Entschädigungsstreit Wie die Hohenzollern ihr ramponiertes Image reparieren wollen

Die Hohenzollern fordern Geld und Kunstwerke in dreistelligem Millionenwert vom deutschen Staat zurück, das hat ihren Ruf stark beschädigt. Nun will sich die Familie auf dem Historikertag erklären. Die Wissenschaftler stellen eine Bedingung.
Georg Friedrich Prinz von Preußen (Archivbild): Ramponiertes Image

Georg Friedrich Prinz von Preußen (Archivbild): Ramponiertes Image

Foto: Patrick Seeger / DPA

Georg Friedrich Prinz von Preußen, Chef der Hohenzollern, will auf dem kommenden Historikertag in München offenbar sein ramponiertes Image aufpolieren, das im Entschädigungsstreit mit dem Staat arg gelitten hat. Sein Medienanwalt Markus Hennig soll dort vortragen.

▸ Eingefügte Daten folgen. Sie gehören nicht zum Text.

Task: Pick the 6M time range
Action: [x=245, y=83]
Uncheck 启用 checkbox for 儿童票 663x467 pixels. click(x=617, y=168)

Dieses ungewöhnliche Anliegen belegt ein Schriftwechsel zwischen Hennig, dem Verband der Historiker und Historikerinnen Deutschlands (VHD) sowie Martin Sabrow, Direktor des Leibniz-Zentrums für Zeithistorische Forschung in Potsdam. Die Korrespondenz liegt dem SPIEGEL vor.

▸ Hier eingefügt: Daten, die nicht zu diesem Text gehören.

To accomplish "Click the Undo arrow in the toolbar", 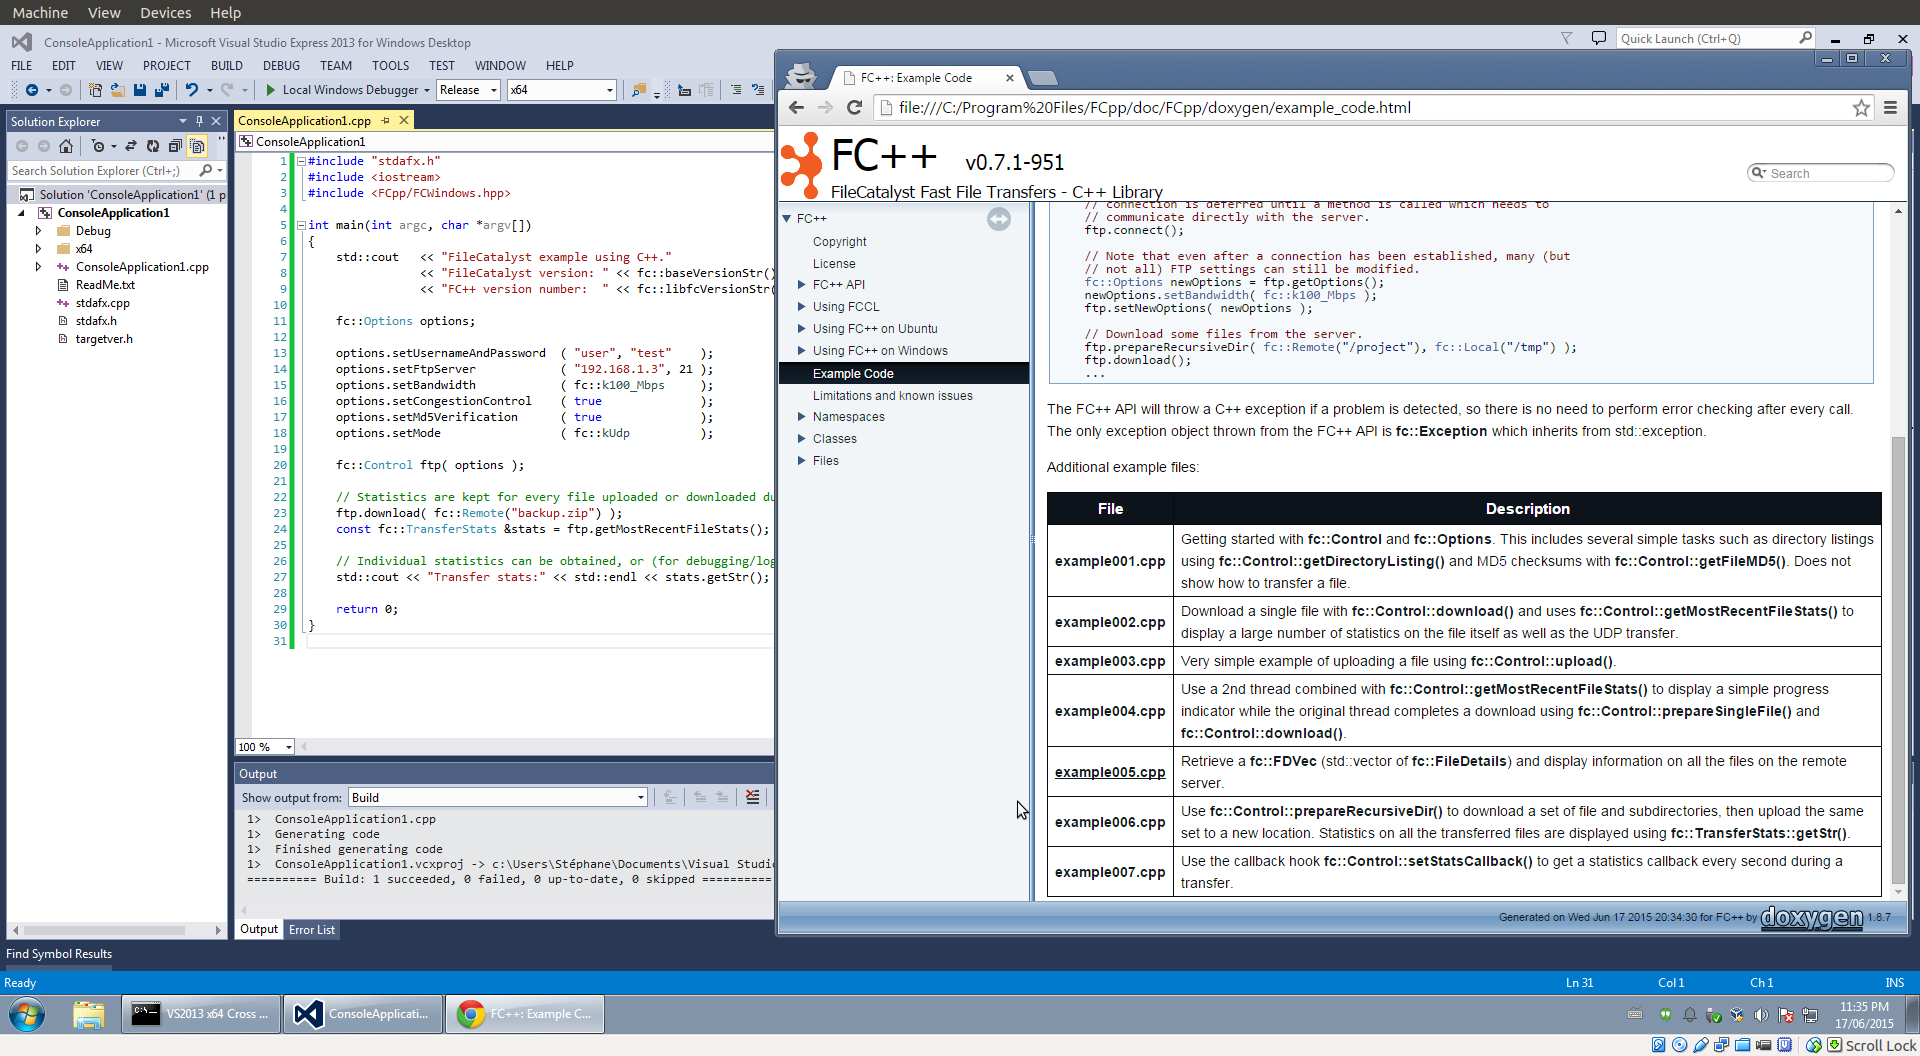I will point(191,90).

Danach bat der Hohenzollern-Vertreter am 21. Dezember den VHD darum, ihm in München "als Gast ein Rederecht" einzuräumen. Einzelnen Historikern warf er in dem Schreiben vor, sie verbreiteten über die ehemals kaiserliche Familie "falsche Tatsachenbehauptungen, für die der Begriff 'Desinformation' zulässig erscheint", also bewusste Irreführung. Bei seinem Gastauftritt will Hennig vermutlich das angebliche Zerrbild korrigieren.

Ansprüche auf einige Tausend Kunstwerke

Wissenschaftler wie Stephan Malinowski, Karina Urbach oder Sabrow hatten die Hohenzollern in der Vergangenheit teilweise scharf kritisiert. Die ehemals Adligen verlangen von der öffentlichen Hand eine Entschädigung für Immobilien, die von den Sowjets nach 1945 enteignet wurden, und erheben gegenüber dem Bund sowie den Ländern Berlin und Brandenburg Ansprüche auf einige Tausend Kunstwerke. Lesen Sie hier das ausführliche SPIEGEL-Stück dazu.  Der Gesamtwert der Forderungen liegt im wohl dreistelligen Millionenbereich.

Der Prinz von Preußen war juristisch gegen die Historiker vorgegangen - und hatte damit einen weiteren Streit ausgelöst. Sabrow warf ihm vor, die "Freiheit der Wissenschaft" anzugreifen und das Fach Zeitgeschichte einer "Unkultur der Einschüchterung" auszusetzen.

Mitte Dezember verurteilte der Historikerverband das rechtliche Vorgehen der Hohenzollern "nachdrücklich" und entschied, den Hohenzollern-Konflikt in München auf die Tagesordnung zu setzen. Am Beispiel der kaiserlichen Nachfahren soll die "Nutzung des Rechts bei der Abwehr historischer Erkenntnisbildung und -verbreitung" diskutiert werden.

Thema auf dem Historikertag: "Deutungskämpfe"

Der Historikertag zählt zu den größten geisteswissenschaftlichen Kongressen Europas. In München steht er unter dem Motto "Deutungskämpfe". Die Sektion über die Hohenzollern wird Sabrow leiten, der auch über das Rederecht entscheidet.

Dem Hohenzollern-Vertreter Hennig hat er bereits geschrieben, er biete ihm "gern" die Teilnahme samt Rederecht an. Allerdings unter einer Bedingung: Die Hohenzollern dürften weder mit ihm noch den anderen vortragenden Historikern "mehr im Rechtsstreit liegen".

Mit anderen Worten: Die Hohenzollern sollen ihren juristischen Feldzug gegen die Wissenschaftler beenden. Ob sich Prinz von Preußen darauf einlässt, ist ungewiss. Sein Anwalt Hennig war für eine Stellungnahme gegenüber dem SPIEGEL nicht zu erreichen.